Extract:

Edward Lamley Fisher, MBE, BRDC’s first Clerk, retired after 55 years of service. As Superintendent Registrar he had officiated at over 3000 marriages. In January 1945 at a party to celebrate his 50th anniversary at the council, his colleagues recalled the ‘extremely interesting and happy days just after the last great war…working with Mr Fisher on matters appertaining to the selection of sites for council houses’.
Lawrence Dale had a successful career; he became Oxford Diocesan Surveyor in the 1930s, designing and renovating parish churches.

Ickford Village Hall, Buckinghamshire, designed by T Lawrence Dale and Simon Dale in 1946; a style that will be familiar to residents of BRDC’s first council houses.
Charles Boot died in 1945 but not before Henry Boot & Sons had built more houses between the wars, public and private, in the UK than any other company. They built 20,000 council houses before 1930. With offices in Paris, Athens and Barcelona, the company diversified very successfully into building hospitals and bridges. They built Pinewood Studios in 1935. Henry Boot plc today specialises in commercial buildings and plant hire.
Laid off at the end of the Boot contract, site agent Percy Alcock formed his own company in 1922 with Cronk, the stonemason. PR Alcock & Sons continues today from their Banbury yard, carrying out high quality restoration and joinery works on period houses and churches and for the National Trust.

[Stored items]
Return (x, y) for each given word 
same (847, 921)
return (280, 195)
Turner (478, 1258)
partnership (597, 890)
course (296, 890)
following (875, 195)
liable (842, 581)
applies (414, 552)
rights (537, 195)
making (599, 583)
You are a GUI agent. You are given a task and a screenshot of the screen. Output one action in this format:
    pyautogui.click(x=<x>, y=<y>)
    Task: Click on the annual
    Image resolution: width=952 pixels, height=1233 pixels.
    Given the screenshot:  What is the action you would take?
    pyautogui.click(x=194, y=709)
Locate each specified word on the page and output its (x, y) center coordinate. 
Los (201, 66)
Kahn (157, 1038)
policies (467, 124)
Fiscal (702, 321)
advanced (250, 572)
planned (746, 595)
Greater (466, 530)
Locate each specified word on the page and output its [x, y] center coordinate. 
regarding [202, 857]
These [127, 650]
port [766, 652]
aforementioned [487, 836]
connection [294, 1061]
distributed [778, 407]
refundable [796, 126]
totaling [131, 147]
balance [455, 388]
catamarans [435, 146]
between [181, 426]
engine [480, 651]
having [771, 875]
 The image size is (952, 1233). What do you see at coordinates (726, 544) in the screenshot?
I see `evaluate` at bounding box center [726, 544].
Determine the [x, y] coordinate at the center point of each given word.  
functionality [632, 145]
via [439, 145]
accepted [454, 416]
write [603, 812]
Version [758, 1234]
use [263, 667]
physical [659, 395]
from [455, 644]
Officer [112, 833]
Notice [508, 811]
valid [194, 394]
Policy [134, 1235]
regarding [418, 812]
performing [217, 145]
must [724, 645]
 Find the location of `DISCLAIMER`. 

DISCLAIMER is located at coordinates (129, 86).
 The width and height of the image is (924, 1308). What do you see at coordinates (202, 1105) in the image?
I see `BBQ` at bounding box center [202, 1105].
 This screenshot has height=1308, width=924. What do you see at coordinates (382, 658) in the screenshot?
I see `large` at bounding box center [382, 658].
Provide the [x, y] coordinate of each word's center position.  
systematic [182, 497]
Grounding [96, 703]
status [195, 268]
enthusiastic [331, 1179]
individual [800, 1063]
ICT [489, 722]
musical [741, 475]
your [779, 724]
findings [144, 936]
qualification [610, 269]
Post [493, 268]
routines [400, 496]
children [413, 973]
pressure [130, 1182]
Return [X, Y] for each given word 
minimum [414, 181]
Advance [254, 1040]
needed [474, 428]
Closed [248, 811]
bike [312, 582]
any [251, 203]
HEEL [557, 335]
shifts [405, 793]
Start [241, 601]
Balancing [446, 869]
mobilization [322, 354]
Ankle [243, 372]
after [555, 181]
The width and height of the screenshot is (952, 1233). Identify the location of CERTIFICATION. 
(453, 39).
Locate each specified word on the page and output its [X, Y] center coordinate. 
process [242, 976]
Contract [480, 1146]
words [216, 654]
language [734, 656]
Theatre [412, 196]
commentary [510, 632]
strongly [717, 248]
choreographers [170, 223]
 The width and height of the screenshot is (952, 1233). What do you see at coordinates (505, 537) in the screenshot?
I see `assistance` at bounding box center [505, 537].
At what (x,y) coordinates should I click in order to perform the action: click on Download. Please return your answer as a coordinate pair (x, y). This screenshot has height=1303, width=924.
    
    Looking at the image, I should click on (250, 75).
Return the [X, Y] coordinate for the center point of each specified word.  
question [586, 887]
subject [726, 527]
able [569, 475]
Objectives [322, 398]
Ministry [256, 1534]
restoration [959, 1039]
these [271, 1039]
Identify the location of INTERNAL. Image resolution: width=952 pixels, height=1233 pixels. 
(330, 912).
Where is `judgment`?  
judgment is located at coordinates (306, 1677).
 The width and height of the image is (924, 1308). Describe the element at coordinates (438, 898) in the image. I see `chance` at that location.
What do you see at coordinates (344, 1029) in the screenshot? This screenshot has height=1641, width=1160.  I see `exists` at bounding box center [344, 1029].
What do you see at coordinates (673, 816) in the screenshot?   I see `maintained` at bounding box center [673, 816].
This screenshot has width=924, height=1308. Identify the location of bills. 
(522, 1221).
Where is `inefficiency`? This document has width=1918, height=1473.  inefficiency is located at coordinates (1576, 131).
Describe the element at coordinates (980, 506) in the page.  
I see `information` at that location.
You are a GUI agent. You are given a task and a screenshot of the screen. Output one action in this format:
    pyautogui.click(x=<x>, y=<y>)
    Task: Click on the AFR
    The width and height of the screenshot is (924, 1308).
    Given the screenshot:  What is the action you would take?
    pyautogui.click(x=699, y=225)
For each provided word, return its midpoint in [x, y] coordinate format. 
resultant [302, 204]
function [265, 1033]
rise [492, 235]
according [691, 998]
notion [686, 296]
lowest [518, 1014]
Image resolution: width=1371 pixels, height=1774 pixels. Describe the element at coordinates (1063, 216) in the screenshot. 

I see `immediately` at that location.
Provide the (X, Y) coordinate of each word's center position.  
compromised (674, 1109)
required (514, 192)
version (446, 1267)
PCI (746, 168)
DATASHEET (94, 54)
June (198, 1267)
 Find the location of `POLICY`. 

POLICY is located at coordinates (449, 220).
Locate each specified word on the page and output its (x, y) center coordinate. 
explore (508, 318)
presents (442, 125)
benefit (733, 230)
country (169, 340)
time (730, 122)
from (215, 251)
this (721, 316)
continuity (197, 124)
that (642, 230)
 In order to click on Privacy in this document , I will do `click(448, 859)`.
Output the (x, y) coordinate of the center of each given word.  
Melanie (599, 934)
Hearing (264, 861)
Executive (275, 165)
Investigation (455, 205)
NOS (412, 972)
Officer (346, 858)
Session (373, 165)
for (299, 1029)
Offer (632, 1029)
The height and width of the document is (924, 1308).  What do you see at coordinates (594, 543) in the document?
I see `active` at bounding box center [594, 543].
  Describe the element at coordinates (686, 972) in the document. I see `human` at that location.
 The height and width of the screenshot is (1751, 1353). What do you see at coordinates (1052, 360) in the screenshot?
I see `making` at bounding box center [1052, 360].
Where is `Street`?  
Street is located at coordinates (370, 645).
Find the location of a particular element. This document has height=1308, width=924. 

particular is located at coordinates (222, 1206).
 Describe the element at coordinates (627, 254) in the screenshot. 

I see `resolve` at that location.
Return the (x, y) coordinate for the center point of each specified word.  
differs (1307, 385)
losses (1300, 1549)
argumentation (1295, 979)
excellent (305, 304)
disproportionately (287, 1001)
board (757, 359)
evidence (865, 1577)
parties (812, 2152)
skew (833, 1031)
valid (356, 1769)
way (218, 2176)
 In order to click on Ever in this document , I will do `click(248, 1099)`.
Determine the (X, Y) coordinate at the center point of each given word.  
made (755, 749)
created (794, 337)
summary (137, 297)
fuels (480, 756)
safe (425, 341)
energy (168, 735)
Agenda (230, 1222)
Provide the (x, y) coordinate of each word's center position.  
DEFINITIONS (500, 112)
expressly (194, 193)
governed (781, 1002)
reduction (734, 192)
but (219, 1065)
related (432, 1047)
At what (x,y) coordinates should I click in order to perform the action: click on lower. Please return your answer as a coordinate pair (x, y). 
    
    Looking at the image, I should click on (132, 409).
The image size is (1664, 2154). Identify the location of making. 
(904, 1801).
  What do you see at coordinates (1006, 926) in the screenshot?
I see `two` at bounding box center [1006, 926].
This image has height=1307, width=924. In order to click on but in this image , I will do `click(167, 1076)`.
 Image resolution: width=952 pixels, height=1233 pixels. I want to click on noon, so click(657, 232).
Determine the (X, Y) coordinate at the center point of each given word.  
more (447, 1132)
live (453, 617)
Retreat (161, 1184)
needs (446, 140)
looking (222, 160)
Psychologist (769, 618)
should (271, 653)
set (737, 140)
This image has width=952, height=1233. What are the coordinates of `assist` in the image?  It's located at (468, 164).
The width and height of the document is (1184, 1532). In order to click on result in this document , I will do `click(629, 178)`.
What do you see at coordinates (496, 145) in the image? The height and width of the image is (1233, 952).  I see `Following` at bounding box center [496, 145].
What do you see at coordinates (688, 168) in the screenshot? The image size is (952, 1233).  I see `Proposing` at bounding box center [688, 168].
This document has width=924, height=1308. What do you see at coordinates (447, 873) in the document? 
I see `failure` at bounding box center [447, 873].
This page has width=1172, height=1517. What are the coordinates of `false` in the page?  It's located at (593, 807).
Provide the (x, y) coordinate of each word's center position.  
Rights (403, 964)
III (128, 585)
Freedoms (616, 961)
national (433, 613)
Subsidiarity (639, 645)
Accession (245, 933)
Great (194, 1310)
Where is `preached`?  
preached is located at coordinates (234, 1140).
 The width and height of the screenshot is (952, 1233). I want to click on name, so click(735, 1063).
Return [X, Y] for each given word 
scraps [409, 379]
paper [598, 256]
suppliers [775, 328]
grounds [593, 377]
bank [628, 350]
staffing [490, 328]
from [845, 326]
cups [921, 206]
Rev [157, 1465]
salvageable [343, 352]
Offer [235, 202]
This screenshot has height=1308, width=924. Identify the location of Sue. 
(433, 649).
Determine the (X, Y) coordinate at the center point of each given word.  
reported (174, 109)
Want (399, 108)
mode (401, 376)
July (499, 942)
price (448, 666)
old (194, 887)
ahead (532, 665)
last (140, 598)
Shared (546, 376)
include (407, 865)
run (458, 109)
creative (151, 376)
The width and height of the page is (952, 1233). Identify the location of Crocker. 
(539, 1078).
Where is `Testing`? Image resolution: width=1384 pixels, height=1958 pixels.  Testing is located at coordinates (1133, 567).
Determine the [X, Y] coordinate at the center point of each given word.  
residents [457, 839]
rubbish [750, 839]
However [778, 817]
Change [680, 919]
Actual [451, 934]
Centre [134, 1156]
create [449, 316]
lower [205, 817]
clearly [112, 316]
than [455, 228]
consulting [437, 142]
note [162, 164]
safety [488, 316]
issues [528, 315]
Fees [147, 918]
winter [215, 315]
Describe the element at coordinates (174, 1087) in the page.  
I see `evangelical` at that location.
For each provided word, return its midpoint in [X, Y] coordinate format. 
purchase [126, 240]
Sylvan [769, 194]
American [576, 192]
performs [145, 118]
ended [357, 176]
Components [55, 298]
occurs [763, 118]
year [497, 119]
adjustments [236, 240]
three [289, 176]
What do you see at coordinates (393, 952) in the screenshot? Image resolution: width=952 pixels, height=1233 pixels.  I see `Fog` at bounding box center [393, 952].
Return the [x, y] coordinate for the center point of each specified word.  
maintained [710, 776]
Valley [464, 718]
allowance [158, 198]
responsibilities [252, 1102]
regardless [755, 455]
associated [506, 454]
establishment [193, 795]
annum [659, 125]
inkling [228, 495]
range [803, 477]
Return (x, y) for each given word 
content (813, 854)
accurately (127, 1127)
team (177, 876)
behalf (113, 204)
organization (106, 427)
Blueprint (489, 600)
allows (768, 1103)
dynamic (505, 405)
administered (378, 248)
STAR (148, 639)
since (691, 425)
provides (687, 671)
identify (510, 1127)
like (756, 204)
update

What you should do: Edit the text on BRDC's first council houses: write out the stretch from "Edward Lamley Fisher, MBE, BRDC’s" through "for council houses’." again, with "colleagues" changed to "coworkers".

Solution for this exercise:
Edward Lamley Fisher, MBE, BRDC’s first Clerk, retired after 55 years of service. As Superintendent Registrar he had officiated at over 3000 marriages. In January 1945 at a party to celebrate his 50th anniversary at the council, his coworkers recalled the ‘extremely interesting and happy days just after the last great war…working with Mr Fisher on matters appertaining to the selection of sites for council houses’.